▶ **DATA EXTRACT**:

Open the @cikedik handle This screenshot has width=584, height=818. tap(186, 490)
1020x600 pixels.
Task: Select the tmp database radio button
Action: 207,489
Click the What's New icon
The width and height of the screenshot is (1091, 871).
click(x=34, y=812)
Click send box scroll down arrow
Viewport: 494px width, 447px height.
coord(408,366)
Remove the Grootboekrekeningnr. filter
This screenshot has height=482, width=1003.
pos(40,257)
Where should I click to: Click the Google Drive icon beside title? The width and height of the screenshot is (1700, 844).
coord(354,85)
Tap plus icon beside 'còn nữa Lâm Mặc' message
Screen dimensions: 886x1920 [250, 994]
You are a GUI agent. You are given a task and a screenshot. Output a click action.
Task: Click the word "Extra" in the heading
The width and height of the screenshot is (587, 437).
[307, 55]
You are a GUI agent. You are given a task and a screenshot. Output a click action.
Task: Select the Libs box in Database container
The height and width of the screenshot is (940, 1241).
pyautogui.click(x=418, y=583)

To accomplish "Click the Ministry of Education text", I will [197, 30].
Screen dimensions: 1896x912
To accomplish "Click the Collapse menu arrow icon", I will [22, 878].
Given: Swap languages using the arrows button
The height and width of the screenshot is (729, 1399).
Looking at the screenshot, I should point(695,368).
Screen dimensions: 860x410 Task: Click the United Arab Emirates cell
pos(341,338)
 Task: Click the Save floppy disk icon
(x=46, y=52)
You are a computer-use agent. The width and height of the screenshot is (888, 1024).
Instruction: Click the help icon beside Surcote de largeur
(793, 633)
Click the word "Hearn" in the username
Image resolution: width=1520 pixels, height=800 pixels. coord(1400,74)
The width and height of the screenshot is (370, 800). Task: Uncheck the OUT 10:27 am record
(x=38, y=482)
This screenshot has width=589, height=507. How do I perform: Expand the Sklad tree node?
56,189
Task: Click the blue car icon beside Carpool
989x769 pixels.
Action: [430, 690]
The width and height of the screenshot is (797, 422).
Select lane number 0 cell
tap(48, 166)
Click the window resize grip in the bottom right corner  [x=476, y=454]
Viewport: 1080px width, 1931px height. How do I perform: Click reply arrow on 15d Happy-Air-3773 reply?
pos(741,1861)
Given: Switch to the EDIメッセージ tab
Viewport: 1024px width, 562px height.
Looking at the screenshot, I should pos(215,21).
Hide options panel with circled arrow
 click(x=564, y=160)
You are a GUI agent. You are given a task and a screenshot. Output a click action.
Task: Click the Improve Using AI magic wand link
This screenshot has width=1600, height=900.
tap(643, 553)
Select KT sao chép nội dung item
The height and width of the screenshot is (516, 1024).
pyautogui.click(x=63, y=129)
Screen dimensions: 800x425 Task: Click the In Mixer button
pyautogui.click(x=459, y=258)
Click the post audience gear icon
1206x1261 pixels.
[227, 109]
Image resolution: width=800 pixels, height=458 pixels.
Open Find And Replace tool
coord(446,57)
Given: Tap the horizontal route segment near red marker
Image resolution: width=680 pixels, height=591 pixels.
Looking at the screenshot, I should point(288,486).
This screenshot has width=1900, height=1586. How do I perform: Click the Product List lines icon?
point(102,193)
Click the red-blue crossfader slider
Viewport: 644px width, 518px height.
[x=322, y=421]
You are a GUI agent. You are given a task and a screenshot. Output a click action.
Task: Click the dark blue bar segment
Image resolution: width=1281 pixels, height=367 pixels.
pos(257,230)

▶ **TASK ITEM**: Your reply should be all of the data, returned exactly.

▶ **SOLUTION BELOW**:
Open the @cikedik handle This screenshot has width=584, height=818. tap(186, 490)
1020x600 pixels.
Task: Select the tmp database radio button
Action: 207,489
Click the What's New icon
The width and height of the screenshot is (1091, 871).
click(x=34, y=812)
Click send box scroll down arrow
Viewport: 494px width, 447px height.
coord(408,366)
Remove the Grootboekrekeningnr. filter
This screenshot has height=482, width=1003.
pos(40,257)
Where should I click to: Click the Google Drive icon beside title? The width and height of the screenshot is (1700, 844).
coord(354,85)
Tap plus icon beside 'còn nữa Lâm Mặc' message
Screen dimensions: 886x1920 [250, 994]
You are a GUI agent. You are given a task and a screenshot. Output a click action.
Task: Click the word "Extra" in the heading
The width and height of the screenshot is (587, 437).
[307, 55]
You are a GUI agent. You are given a task and a screenshot. Output a click action.
Task: Select the Libs box in Database container
The height and width of the screenshot is (940, 1241).
pyautogui.click(x=418, y=583)

To accomplish "Click the Ministry of Education text", I will [197, 30].
Screen dimensions: 1896x912
To accomplish "Click the Collapse menu arrow icon", I will [22, 878].
Given: Swap languages using the arrows button
The height and width of the screenshot is (729, 1399).
Looking at the screenshot, I should point(695,368).
Screen dimensions: 860x410 Task: Click the United Arab Emirates cell
pos(341,338)
 Task: Click the Save floppy disk icon
(x=46, y=52)
You are a computer-use agent. The width and height of the screenshot is (888, 1024).
Instruction: Click the help icon beside Surcote de largeur
(793, 633)
Click the word "Hearn" in the username
Image resolution: width=1520 pixels, height=800 pixels. coord(1400,74)
The width and height of the screenshot is (370, 800). Task: Uncheck the OUT 10:27 am record
(x=38, y=482)
This screenshot has width=589, height=507. How do I perform: Expand the Sklad tree node?
56,189
Task: Click the blue car icon beside Carpool
989x769 pixels.
Action: [430, 690]
The width and height of the screenshot is (797, 422).
Select lane number 0 cell
tap(48, 166)
Click the window resize grip in the bottom right corner  [x=476, y=454]
Viewport: 1080px width, 1931px height. How do I perform: Click reply arrow on 15d Happy-Air-3773 reply?
pos(741,1861)
Given: Switch to the EDIメッセージ tab
Viewport: 1024px width, 562px height.
Looking at the screenshot, I should pos(215,21).
Hide options panel with circled arrow
 click(x=564, y=160)
You are a GUI agent. You are given a task and a screenshot. Output a click action.
Task: Click the Improve Using AI magic wand link
This screenshot has width=1600, height=900.
tap(643, 553)
Select KT sao chép nội dung item
The height and width of the screenshot is (516, 1024).
pyautogui.click(x=63, y=129)
Screen dimensions: 800x425 Task: Click the In Mixer button
pyautogui.click(x=459, y=258)
Click the post audience gear icon
1206x1261 pixels.
[227, 109]
Image resolution: width=800 pixels, height=458 pixels.
Open Find And Replace tool
coord(446,57)
Given: Tap the horizontal route segment near red marker
Image resolution: width=680 pixels, height=591 pixels.
Looking at the screenshot, I should point(288,486).
This screenshot has width=1900, height=1586. How do I perform: Click the Product List lines icon?
point(102,193)
Click the red-blue crossfader slider
Viewport: 644px width, 518px height.
[x=322, y=421]
You are a GUI agent. You are given a task and a screenshot. Output a click action.
Task: Click the dark blue bar segment
Image resolution: width=1281 pixels, height=367 pixels.
pos(257,230)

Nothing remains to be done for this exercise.